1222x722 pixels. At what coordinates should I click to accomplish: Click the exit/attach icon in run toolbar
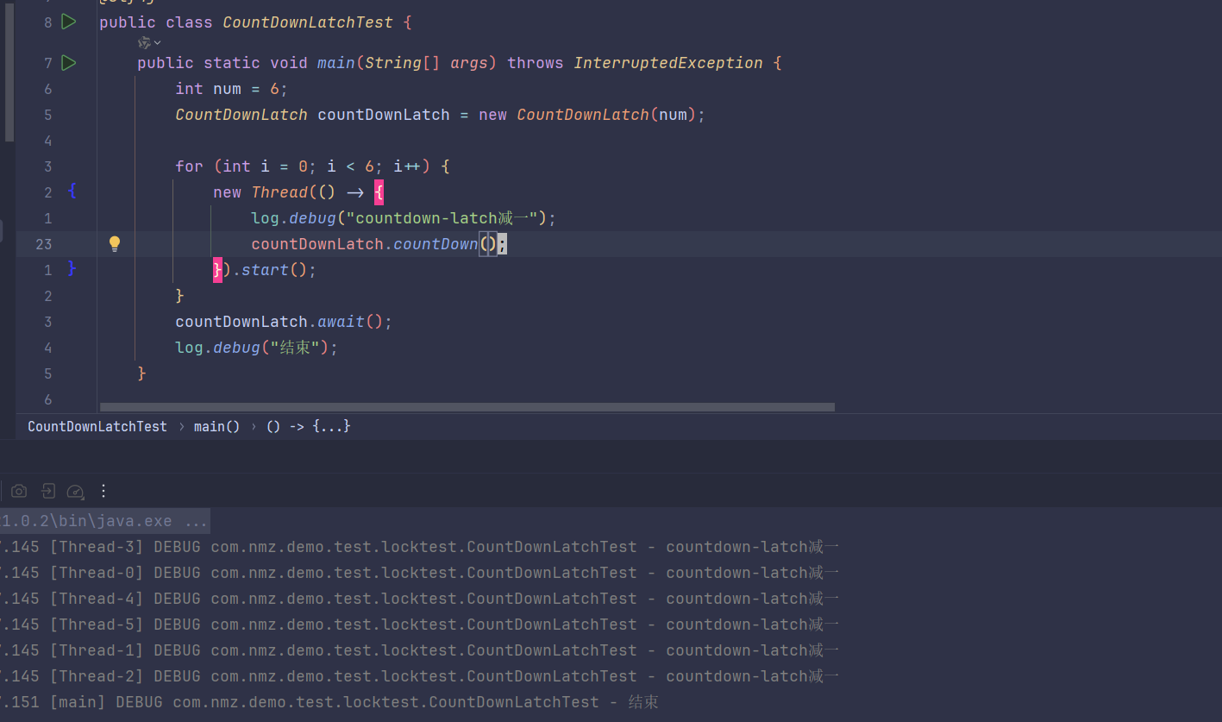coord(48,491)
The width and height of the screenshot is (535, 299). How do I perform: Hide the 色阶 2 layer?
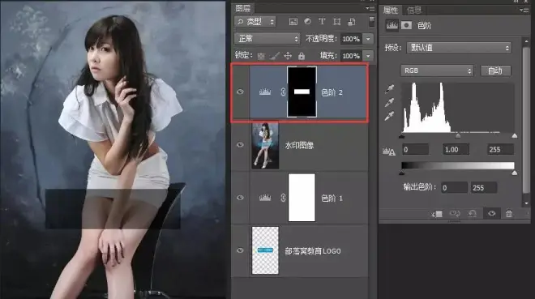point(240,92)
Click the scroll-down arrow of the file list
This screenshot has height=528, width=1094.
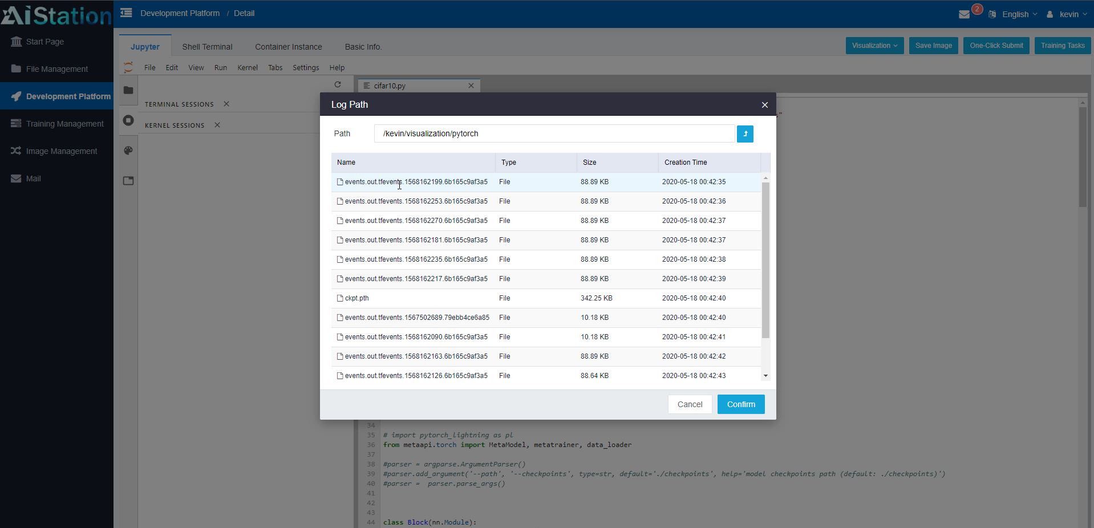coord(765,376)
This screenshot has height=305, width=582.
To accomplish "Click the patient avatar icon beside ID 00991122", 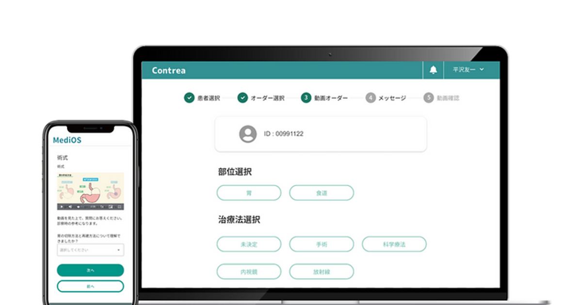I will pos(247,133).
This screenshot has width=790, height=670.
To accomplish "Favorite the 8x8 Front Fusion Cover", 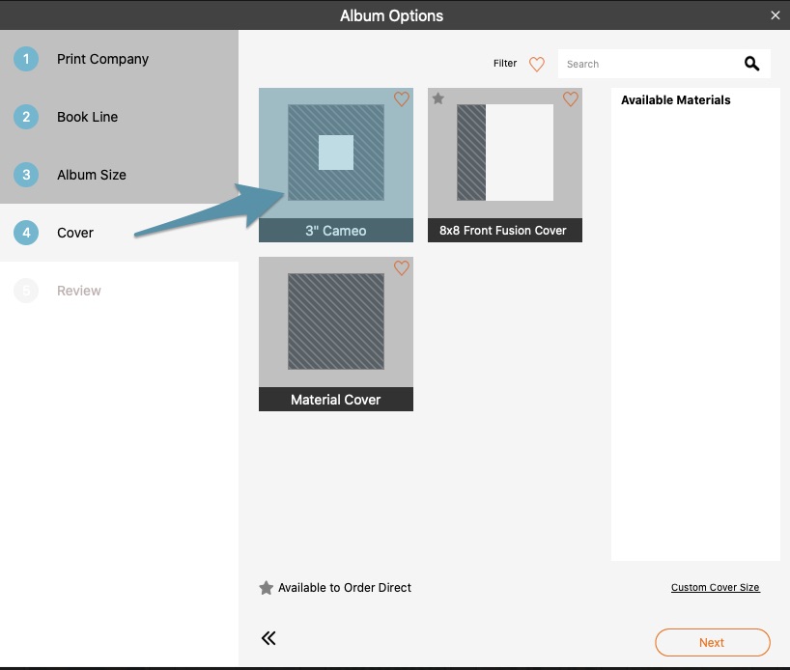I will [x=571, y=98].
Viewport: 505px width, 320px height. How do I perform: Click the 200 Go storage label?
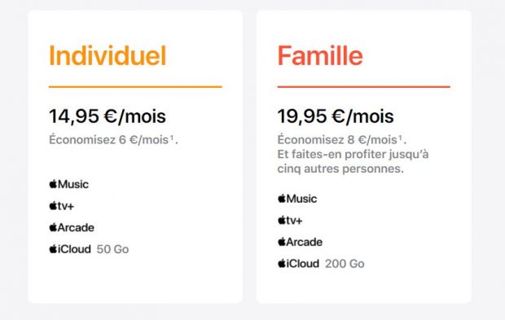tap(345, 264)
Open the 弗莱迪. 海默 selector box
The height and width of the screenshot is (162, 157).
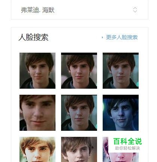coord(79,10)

* * *

Requirement: Find the line with "Viewport: 505px width, 320px" in the listing and extract it and all lines after it through the end, exactly, without the pictures.

Answer area:
Viewport: 505px width, 320px height. How do I perform: Click the 200 Go storage label?
tap(345, 264)
Open the 弗莱迪. 海默 selector box
The height and width of the screenshot is (162, 157).
coord(79,10)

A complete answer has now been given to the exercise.